When it was finally done she was one of the first to pile into the living room, and found a place for herself in the most comfortable chair. She took some great-grandchild onto her lap like a prop and started to rock the kid, who was already half asleep.
I’m going to get away with this, she thought. I’m going to act like everyone here expects me to act and come away scot-free without giving a single one of them the satisfaction of believing they ever got to me.
And would have, too, if her pious son hadn’t seen through to the depths of her heart.
“Something wrong, Ma?” Frank said in a low voice at the side of her chair.
“You’re the spiritual leader here,” Mrs. Bliss said, “you tell me.”

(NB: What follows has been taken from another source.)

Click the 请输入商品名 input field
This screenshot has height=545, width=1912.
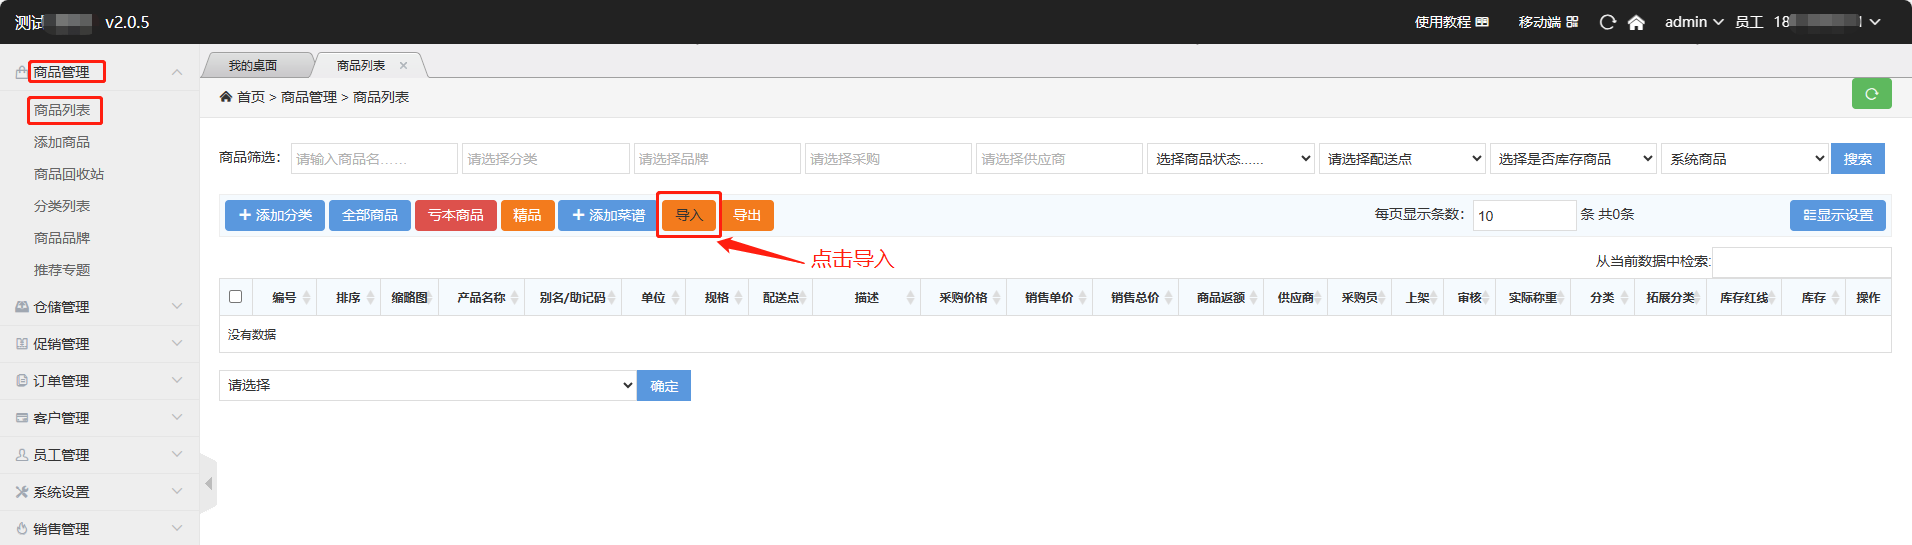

Her son looked genuinely puzzled, even hurt. He’d been a good boy. Quick in school, responsible, considerate to the family, never demanding on his own behalf—they had to remind him that what he wore was wearing out and that he needed new clothes; they had to ask him what he wanted for his birthday; throughout high school they raised his allowance before he ever asked—she’d never had occasion to punish him, or even to yell at him. Her heart went out to him. This was the young man who couldn’t do enough for her, who was always on the lookout for special gadgets to make her life more comfortable and, though he seldom wrote, called even when the cheap rates weren’t in effect. He called as if long distance grew on trees.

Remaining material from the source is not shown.